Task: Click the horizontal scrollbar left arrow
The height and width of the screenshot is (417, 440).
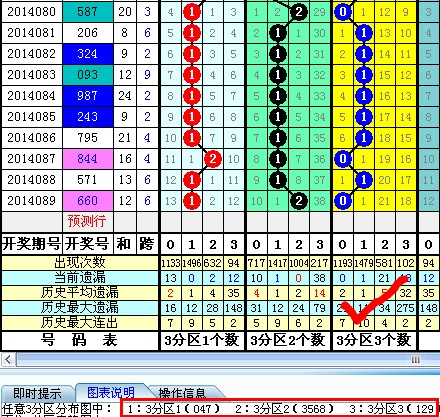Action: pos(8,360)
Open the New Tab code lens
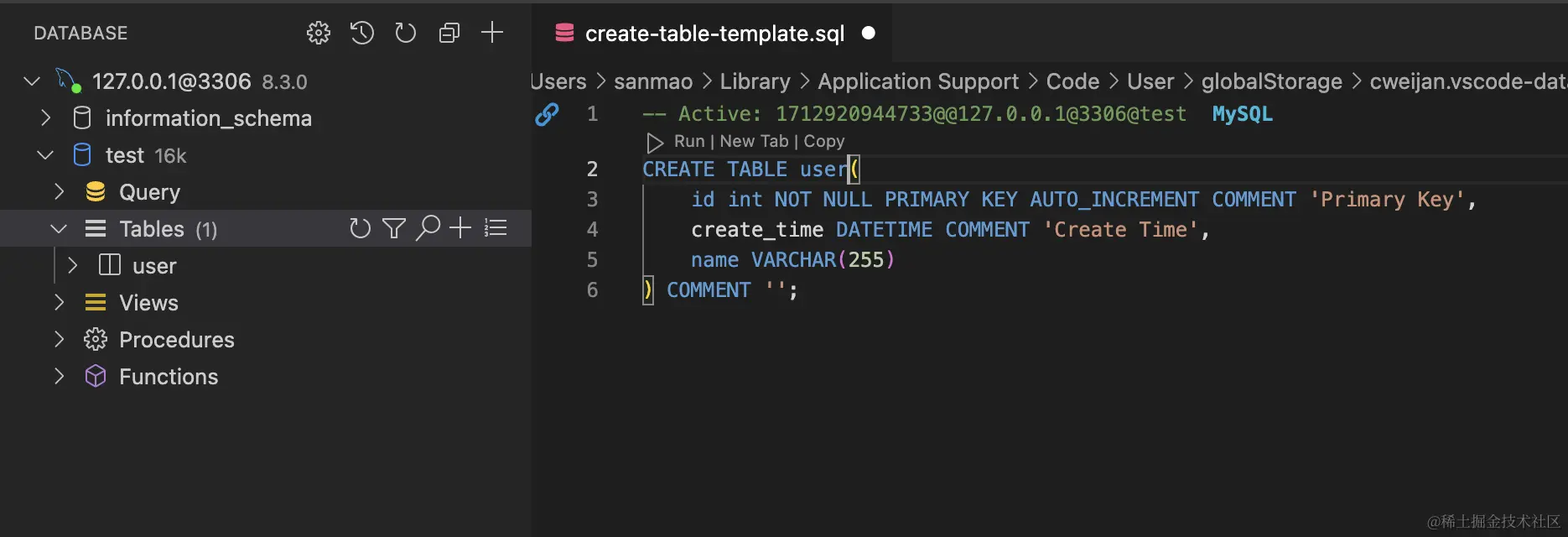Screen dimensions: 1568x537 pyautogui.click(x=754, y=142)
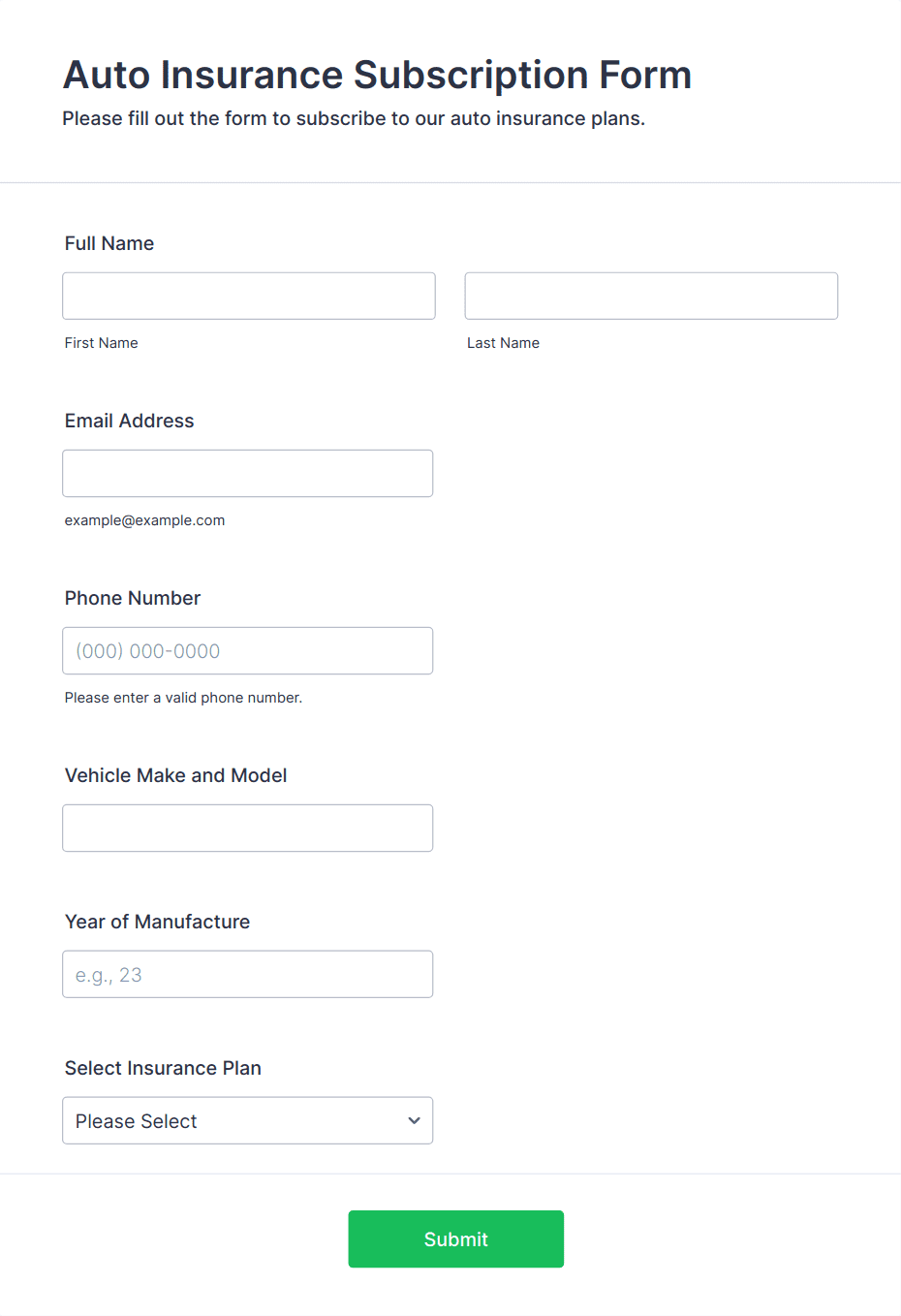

+-------+

What the exercise asks
Produce an exact copy of the lines from the line with "The height and" through the last line of the data above, both ends included. No pictures belong in it.

Task output
The height and width of the screenshot is (417, 440).
Action: pos(8,360)
Open the New Tab code lens
Screen dimensions: 1568x537 pyautogui.click(x=754, y=142)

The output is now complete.